> Problem: Every record below must be copied exactly, with images dropped.

(Saved entries)
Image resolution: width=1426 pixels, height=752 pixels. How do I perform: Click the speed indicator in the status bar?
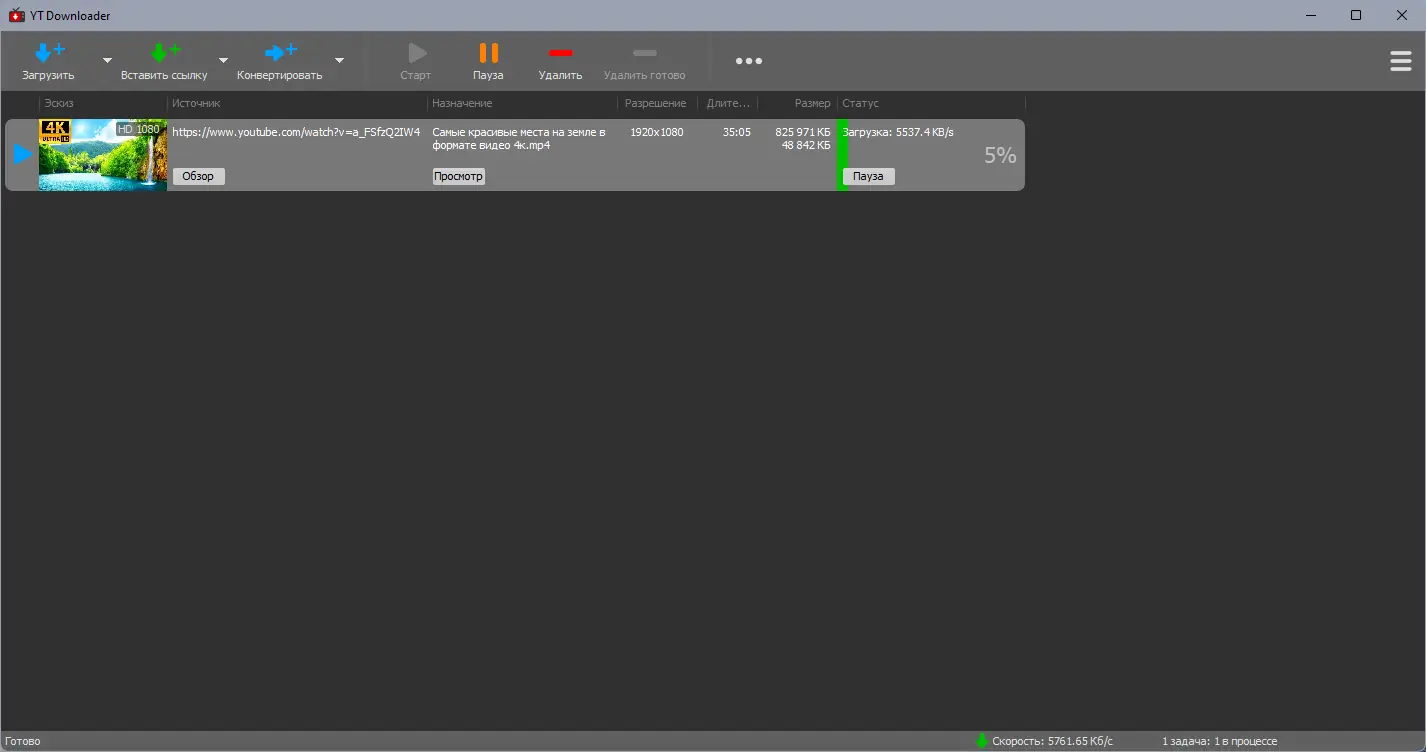point(1048,741)
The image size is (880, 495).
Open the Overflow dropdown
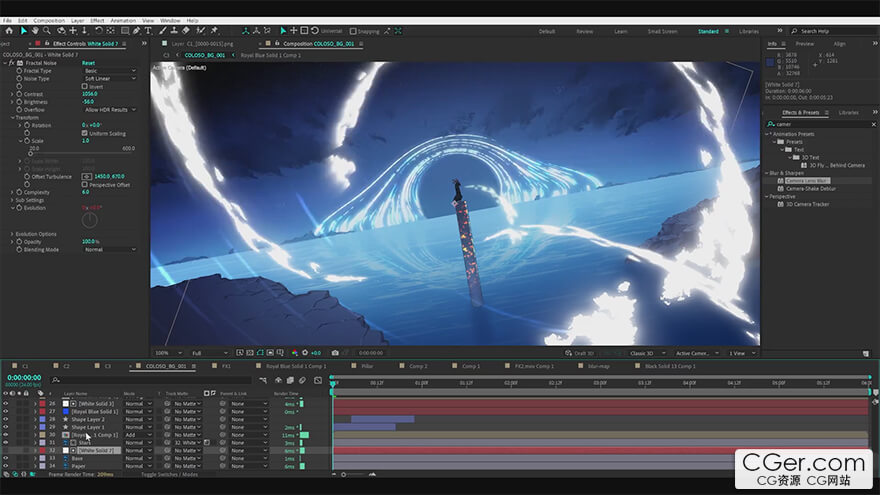tap(110, 109)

> Exercise response:
Image resolution: width=1426 pixels, height=752 pixels. How do I perform: Click the speed indicator in the status bar?
point(1048,741)
The image size is (880, 495).
Open the Overflow dropdown
tap(110, 109)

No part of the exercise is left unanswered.